I can only imagine the outrage if the wording was "Boys Rule The World", or "Whites Rule The World". But like violence committed by women against men, such sexism is tolerated and often encouraged. 

People often forget that the goal is justice and equality for all.

Sunday, December 1, 2019

Male Privilege

After my last post on female privilege I thought I would follow-up with a post on male privilege.  Why? Because I do not like any gender based privilege. However, in searching for information on male privilege most of what I get is either examples of female privilege or general complaints about men. (an exception is in India where there are a lot of real examples of male privilege but as this site is focused on the United States I am excluding those)

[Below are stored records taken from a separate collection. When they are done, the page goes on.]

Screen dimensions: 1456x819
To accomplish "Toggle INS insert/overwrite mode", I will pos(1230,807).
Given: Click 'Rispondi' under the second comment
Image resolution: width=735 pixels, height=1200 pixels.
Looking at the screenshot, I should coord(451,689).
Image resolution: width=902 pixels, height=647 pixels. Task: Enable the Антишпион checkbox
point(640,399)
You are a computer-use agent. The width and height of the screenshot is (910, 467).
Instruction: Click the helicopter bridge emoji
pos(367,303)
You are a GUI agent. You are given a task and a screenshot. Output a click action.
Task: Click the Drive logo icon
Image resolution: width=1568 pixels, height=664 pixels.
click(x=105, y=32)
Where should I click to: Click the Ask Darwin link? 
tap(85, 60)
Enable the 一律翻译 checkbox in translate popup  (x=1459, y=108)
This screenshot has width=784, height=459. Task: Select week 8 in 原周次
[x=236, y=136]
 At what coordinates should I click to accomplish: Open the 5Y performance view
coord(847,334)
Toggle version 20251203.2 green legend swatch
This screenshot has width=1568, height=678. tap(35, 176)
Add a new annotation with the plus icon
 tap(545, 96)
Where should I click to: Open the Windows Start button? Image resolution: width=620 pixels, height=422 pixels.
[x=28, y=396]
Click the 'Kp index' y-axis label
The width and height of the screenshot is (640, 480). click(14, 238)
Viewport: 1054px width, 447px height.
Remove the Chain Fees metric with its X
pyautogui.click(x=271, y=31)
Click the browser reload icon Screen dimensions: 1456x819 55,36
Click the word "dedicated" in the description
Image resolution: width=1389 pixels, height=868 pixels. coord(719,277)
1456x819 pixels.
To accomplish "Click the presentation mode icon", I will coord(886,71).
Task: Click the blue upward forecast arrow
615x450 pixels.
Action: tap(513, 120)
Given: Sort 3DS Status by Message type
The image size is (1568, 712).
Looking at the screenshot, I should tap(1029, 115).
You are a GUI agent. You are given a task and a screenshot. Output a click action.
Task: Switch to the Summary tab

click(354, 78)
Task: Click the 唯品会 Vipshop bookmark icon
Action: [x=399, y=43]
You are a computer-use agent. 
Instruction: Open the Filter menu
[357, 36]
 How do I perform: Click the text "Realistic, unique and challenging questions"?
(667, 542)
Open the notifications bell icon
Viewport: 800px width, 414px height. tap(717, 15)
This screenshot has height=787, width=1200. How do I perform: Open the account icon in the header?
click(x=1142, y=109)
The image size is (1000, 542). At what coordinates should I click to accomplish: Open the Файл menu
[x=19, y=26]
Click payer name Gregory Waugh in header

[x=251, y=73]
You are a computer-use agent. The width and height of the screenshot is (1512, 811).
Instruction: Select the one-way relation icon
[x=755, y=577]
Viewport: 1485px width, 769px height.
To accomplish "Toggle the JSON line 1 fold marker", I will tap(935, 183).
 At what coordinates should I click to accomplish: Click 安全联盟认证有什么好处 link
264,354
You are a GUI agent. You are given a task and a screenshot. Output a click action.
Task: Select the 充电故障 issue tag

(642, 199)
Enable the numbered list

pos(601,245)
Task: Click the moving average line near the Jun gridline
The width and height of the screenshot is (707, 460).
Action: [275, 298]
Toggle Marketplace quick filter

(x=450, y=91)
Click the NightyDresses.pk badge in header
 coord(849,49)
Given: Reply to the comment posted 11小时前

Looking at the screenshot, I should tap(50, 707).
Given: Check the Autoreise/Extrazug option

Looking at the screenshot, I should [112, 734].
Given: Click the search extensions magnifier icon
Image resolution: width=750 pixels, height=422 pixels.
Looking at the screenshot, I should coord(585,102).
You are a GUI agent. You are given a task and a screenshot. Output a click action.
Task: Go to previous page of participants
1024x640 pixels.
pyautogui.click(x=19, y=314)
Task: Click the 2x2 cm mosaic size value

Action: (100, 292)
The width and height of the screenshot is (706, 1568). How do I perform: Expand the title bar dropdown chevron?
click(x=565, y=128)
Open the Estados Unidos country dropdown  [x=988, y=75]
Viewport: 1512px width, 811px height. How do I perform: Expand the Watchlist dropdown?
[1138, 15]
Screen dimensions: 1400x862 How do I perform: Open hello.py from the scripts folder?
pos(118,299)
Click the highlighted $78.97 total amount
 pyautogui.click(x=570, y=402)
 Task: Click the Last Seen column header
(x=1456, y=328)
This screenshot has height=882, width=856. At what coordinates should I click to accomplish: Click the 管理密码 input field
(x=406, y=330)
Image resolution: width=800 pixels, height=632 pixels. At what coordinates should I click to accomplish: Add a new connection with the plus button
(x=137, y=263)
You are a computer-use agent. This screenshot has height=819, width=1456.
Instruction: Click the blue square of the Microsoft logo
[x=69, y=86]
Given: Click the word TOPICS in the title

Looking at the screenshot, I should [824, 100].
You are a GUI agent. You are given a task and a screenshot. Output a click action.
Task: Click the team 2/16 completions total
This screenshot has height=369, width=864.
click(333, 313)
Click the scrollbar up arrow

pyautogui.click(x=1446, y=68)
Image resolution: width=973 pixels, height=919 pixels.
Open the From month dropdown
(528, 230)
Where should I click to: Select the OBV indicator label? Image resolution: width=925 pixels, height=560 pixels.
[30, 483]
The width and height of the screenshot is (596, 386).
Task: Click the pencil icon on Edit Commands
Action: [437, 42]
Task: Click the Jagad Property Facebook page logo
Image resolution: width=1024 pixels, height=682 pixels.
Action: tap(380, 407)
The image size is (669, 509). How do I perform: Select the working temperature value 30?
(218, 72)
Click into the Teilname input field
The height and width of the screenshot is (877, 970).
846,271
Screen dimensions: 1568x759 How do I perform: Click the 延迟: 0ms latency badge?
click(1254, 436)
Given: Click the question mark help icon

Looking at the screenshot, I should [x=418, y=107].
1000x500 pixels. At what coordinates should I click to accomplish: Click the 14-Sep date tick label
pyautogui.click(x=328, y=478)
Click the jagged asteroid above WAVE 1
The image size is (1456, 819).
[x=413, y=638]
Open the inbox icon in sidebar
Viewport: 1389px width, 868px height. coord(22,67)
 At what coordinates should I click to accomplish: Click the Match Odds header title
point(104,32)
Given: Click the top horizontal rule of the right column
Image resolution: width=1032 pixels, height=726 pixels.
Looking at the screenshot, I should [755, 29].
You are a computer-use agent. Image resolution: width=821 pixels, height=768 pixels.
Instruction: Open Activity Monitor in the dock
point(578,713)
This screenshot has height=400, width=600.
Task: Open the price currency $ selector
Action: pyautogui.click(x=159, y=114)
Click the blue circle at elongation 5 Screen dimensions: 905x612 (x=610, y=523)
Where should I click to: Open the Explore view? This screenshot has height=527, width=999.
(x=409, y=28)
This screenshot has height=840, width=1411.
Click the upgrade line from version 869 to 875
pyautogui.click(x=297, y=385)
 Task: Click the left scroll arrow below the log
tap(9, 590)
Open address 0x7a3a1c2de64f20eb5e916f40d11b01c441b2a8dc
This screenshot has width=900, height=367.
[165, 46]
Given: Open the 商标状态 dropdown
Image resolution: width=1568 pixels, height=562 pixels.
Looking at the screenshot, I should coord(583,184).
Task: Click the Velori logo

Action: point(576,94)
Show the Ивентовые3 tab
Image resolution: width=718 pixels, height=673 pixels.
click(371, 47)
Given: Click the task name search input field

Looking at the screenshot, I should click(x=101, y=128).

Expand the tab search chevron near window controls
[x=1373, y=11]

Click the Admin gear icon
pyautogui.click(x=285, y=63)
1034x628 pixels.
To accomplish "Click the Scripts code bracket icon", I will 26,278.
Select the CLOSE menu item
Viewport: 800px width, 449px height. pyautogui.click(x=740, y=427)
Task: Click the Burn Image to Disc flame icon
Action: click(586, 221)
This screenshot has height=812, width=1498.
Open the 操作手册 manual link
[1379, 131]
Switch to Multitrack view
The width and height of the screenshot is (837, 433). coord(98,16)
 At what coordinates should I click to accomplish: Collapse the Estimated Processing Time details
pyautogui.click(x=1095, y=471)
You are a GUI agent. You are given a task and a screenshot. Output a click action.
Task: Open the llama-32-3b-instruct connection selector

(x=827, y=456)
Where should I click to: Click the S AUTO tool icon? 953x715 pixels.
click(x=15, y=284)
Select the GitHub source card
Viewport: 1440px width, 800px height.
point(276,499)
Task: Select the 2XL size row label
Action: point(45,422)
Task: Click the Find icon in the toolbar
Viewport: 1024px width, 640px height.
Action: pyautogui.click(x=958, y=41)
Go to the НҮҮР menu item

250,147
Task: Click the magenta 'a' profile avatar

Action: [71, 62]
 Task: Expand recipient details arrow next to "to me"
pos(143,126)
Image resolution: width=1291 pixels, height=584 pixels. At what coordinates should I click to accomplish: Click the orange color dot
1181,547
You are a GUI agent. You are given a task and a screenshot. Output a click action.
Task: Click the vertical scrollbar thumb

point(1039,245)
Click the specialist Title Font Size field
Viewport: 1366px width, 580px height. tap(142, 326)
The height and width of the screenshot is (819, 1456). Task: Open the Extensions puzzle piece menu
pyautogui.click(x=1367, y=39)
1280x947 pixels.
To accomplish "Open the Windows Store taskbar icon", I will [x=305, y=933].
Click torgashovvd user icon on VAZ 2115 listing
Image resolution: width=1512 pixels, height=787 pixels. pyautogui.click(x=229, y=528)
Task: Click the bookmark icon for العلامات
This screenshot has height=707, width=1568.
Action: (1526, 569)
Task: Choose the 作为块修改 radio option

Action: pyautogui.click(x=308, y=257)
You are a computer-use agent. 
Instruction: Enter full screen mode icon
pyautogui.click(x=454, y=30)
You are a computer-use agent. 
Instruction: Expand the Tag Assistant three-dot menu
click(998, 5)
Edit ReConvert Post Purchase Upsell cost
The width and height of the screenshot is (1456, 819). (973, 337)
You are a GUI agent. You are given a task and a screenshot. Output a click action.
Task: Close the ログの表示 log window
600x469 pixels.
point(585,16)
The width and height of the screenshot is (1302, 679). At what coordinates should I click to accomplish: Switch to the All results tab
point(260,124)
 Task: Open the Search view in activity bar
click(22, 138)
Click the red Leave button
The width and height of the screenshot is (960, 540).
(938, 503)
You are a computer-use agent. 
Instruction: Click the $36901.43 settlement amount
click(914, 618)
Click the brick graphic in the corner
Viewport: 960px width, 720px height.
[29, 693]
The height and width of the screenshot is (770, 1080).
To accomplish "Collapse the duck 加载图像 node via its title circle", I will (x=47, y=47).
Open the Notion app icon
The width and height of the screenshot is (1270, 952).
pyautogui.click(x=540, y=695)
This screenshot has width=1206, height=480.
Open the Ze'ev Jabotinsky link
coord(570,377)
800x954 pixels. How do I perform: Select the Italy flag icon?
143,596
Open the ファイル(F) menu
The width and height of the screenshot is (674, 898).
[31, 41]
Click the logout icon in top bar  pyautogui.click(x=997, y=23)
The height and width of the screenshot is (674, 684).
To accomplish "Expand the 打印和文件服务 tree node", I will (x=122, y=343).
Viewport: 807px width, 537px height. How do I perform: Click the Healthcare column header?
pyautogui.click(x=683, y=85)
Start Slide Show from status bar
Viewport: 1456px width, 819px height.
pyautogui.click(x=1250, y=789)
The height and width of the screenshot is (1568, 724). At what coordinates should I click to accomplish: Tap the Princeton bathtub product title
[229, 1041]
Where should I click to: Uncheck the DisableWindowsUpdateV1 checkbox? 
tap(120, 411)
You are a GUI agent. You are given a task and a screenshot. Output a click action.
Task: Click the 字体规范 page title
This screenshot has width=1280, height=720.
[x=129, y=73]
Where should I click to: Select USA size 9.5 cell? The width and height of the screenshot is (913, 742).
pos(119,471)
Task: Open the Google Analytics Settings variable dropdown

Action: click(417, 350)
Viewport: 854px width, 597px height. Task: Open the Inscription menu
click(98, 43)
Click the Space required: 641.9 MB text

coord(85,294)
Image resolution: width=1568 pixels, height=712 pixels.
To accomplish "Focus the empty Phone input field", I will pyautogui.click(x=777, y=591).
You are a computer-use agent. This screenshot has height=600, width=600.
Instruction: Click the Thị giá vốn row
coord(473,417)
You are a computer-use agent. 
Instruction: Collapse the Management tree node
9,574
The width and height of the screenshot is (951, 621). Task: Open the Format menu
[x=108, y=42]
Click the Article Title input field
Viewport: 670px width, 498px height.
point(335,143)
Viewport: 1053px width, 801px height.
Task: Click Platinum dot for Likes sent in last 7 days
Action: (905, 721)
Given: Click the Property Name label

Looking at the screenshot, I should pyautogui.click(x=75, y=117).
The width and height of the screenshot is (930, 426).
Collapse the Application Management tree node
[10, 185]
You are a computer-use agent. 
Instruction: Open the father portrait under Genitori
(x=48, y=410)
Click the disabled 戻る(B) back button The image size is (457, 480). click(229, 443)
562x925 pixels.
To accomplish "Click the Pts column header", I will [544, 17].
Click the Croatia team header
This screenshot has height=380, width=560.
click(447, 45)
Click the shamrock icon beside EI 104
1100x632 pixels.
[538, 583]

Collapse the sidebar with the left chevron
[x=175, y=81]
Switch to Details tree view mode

By general comments I mean things such as women complaining that men view women as "sex objects".  Yes that is bad. But I don't think women are immune to viewing men as sex objects. Once I hired an intern at work for the summer. A female employee of mine, who was over twice his age, said he was hot and I should hire more. There is zero chance a male employee would have ever told me the same thing about any of the female interns I hired no matter how attractive she was. I have also on more that one occasion had coworkers grab my buttocks or put their arms around me in a suggestive manner. If a male had done that to a woman he would be fired.

Probably the most common cited example of male privilege is that men make more money than women. But if you adjust for equal work and equal hours this tends to disappear. And I would argue that the fact that men work harder and at more dangerous jobs, not to mention the fact that women control more money than men, is an example of female privilege not male privilege.

The other example often cited is we live in a "rape culture" and than women are subject to violence by men. Well first off men and women are equally likely to initiate violence in a relationship. Second I have never agreed with the notion that women are the weaker sex. Sure on average men are stronger then women. Just like on average tall men are stronger than shorter men. But the reality is that physical fitness and training can more than make up for those differences. And in some ways women have an advantage because our society condemns a man who commits violence against a woman (rightly so) but not the reverse.

All gender/race/ethnic origin/religion/sexual orientation is bad. I am all for pointing out male privilege but, lest we be disingenuous, we need to also point out female privilege.